INPUT DATA:
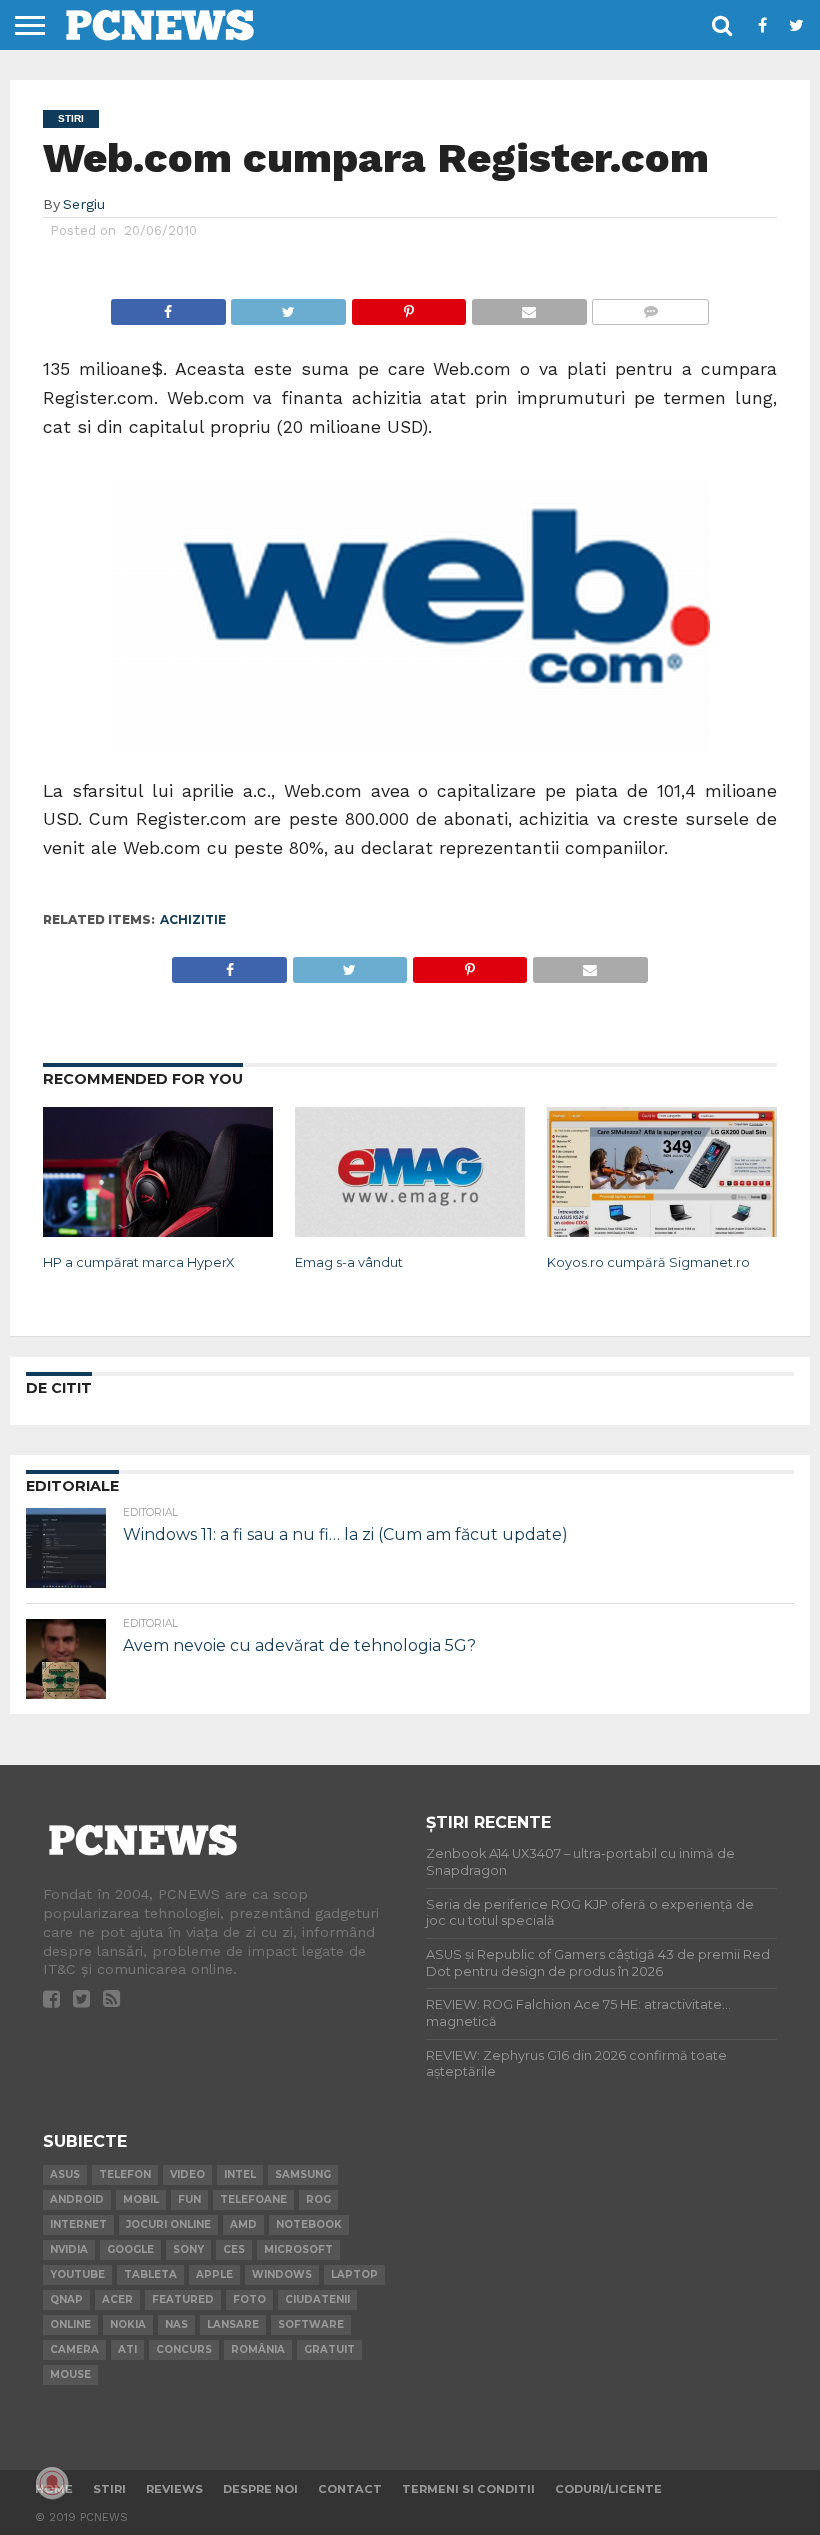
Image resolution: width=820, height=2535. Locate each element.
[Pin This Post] (408, 306)
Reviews (174, 2489)
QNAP (66, 2299)
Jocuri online (168, 2224)
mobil (141, 2199)
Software (311, 2324)
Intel (240, 2174)
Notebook (309, 2224)
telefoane (253, 2199)
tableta (150, 2274)
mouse (70, 2374)
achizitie (193, 919)
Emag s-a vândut (349, 1262)
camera (74, 2349)
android (77, 2199)
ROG (318, 2199)
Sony (188, 2249)
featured (183, 2299)
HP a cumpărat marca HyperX (138, 1262)
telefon (125, 2174)
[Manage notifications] (52, 2483)
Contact (350, 2489)
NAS (176, 2324)
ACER (117, 2299)
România (258, 2349)
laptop (354, 2274)
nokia (128, 2324)
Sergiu (84, 204)
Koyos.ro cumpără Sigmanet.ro (648, 1262)
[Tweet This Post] (288, 306)
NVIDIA (69, 2249)
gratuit (329, 2349)
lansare (233, 2324)
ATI (127, 2349)
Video (187, 2174)
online (70, 2324)
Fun (189, 2199)
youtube (77, 2274)
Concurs (184, 2349)
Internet (78, 2224)
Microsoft (298, 2249)
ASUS (65, 2174)
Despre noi (260, 2489)
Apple (214, 2274)
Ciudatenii (317, 2299)
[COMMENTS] (650, 306)
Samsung (303, 2174)
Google (130, 2249)
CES (234, 2249)
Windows (282, 2274)
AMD (243, 2224)
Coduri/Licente (608, 2489)
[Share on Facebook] (168, 306)
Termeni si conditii (468, 2489)
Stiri (109, 2489)
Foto (249, 2299)
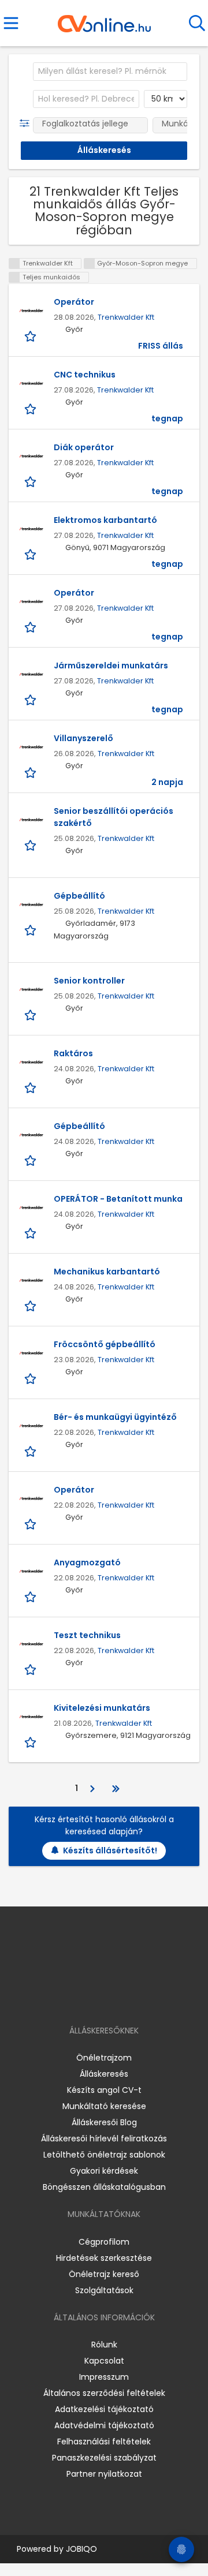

DESCRIPTION OF THE TASK:
Every line from the one bearing "Notebook (309, 2224)" through the end of the data above must be output exactly, and no picture may appear.

SOLUTION BELOW:
Notebook (309, 2224)
telefoane (253, 2199)
tableta (150, 2274)
mouse (70, 2374)
achizitie (193, 919)
Emag s-a vândut (349, 1262)
camera (74, 2349)
android (77, 2199)
ROG (318, 2199)
Sony (188, 2249)
featured (183, 2299)
HP a cumpărat marca HyperX (138, 1262)
telefon (125, 2174)
[Manage notifications] (52, 2483)
Contact (350, 2489)
NAS (176, 2324)
ACER (117, 2299)
România (258, 2349)
laptop (354, 2274)
nokia (128, 2324)
Sergiu (84, 204)
Koyos.ro cumpără Sigmanet.ro (648, 1262)
[Tweet This Post] (288, 306)
NVIDIA (69, 2249)
gratuit (329, 2349)
lansare (233, 2324)
ATI (127, 2349)
Video (187, 2174)
online (70, 2324)
Fun (189, 2199)
youtube (77, 2274)
Concurs (184, 2349)
Internet (78, 2224)
Microsoft (298, 2249)
ASUS (65, 2174)
Despre noi (260, 2489)
Apple (214, 2274)
Ciudatenii (317, 2299)
[COMMENTS] (650, 306)
Samsung (303, 2174)
Google (130, 2249)
CES (234, 2249)
Windows (282, 2274)
AMD (243, 2224)
Coduri/Licente (608, 2489)
[Share on Facebook] (168, 306)
Termeni si conditii (468, 2489)
Stiri (109, 2489)
Foto (249, 2299)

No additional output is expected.